Football in Scotland
- Season: 1875–76

= 1875–76 in Scottish football =

Scottish football season

Season 1875–76 was the third season of competitive domestic football in Scotland. It also saw the introduction of the international fixture against Wales. In addition, the first regional competition was introduced, with the first playing of the Edinburgh FA Cup, for clubs in Edinburgh and surrounding areas.

==Overview==
The Scottish Cup was contested for the third time, with Queen's Park continuing to exert a stranglehold on the trophy. On the international front, the now-established fixture with England was joined in the calendar by what would become another annual contest, against Wales.

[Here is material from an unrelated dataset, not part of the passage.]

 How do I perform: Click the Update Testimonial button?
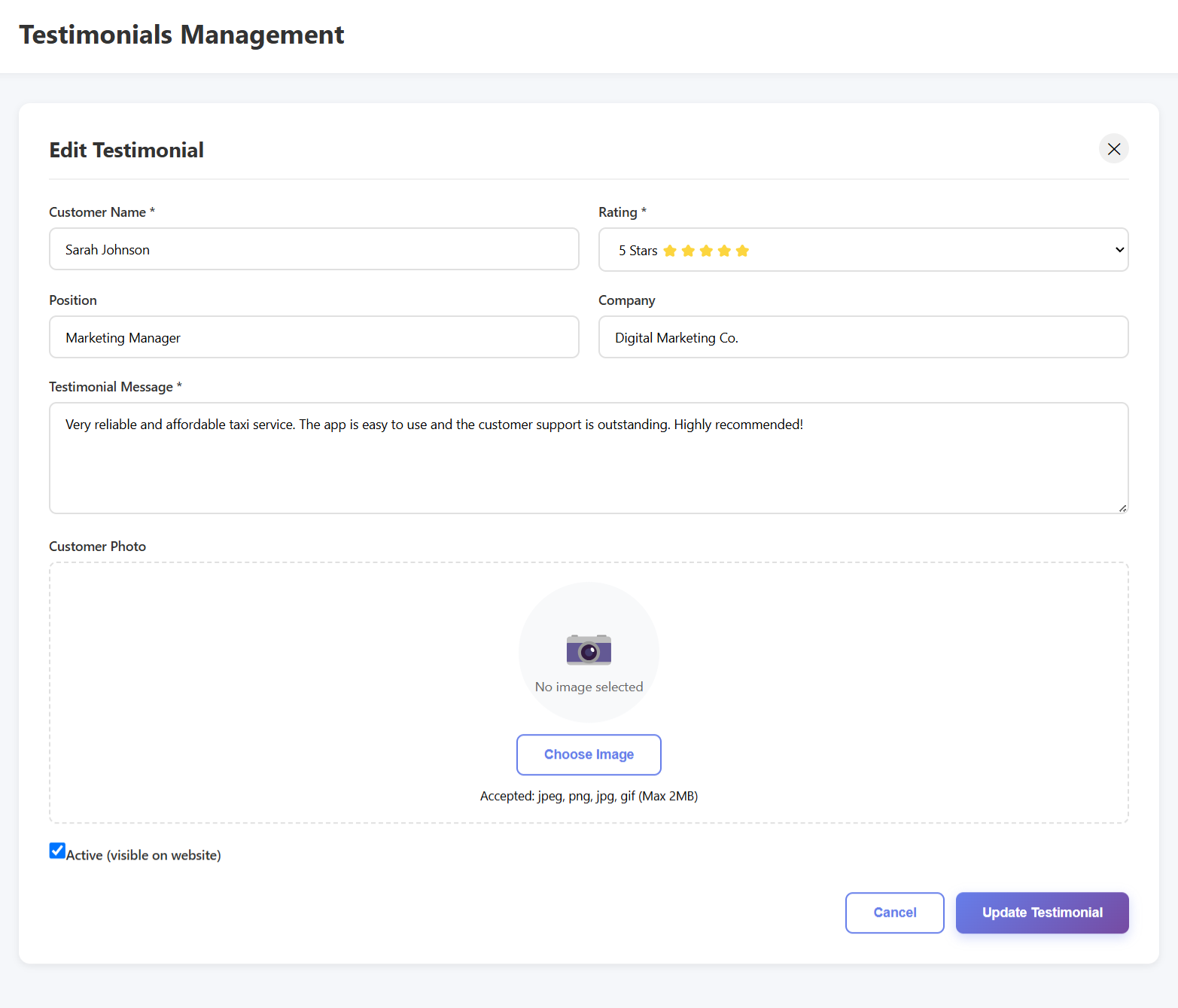pos(1042,912)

In addition, Clydesdale became the second Scottish club to compete in the FA Cup, while the first representative fixture involving two Scottish selects saw Glasgow take on Dumbarton.

==Scottish Cup==

The increasing popularity of the competition saw 49 clubs entering the tournament's third edition, but the ultimate outcome was the same with Queen's Park lifting the trophy for a third successive year. Queen's progress to the latter stages was comfortable, eliminating Alexandra Athletic, Northern, Clydesdale and Dumbreck without conceding a goal; they had now ended Clydesdale's interest in the cup three years running. In the semi-finals, a 2–1 win over Vale of Leven saw Queen's through, while 3rd Lanark RV defeated Dumbarton in a replay.

There were two notable firsts for the final – the use of a neutral venue, and the need for a replay. The first match was staged at Hamilton Crescent rather than on Queens' ground at Hampden, with an estimated five-figure attendance. A 1–1 draw saw the local rivals from Glasgow's South Side meet at Hampden a week later, with the holders overcoming 3rd Lanark by a 2–0 scoreline.

==County honours==

| Competition | Winner | Score | Runner-up |
|---|---|---|---|
| Edinburgh FA Cup | 3rd Edinburgh RV | 6–0 | Thistle |

==FA Cup==

For a third year running, Queen's Park chose not to enter the FA Cup, but there was Scottish representation in the draw with the inclusion of Clydesdale. The Glasgow club was drawn away to South Norwood of Surrey in round one, but as with most of Queens' previous attempts to compete in the tournament, eventually decided they withdrew. Clydesdale never entered the FA Cup again.

==Scotland national team==

===Overview===
The two matches played this season proved to be the final internationals staged at the West of Scotland cricket ground in Partick. Scotland recorded a pair of comfortable victories, against both England and a Welsh team gaining its first experience of international football.

===Results===

| Date | Venue | Opponents | Score | Competition | Scotland scorer(s) |
|---|---|---|---|---|---|
| 4 March | Hamilton Crescent, Partick | England | 3–0 | Friendly | Billy MacKinnon, Henry McNeil, Thomas Highet |
| 25 March | Hamilton Crescent, Partick | Wales | 4–0 | Friendly | John Ferguson, Jimmy Lang, Billy MacKinnon, Henry McNeil |

==Notes and references==

- Smailes, Gordon (1995). "The Breedon Book of Scottish Football Records"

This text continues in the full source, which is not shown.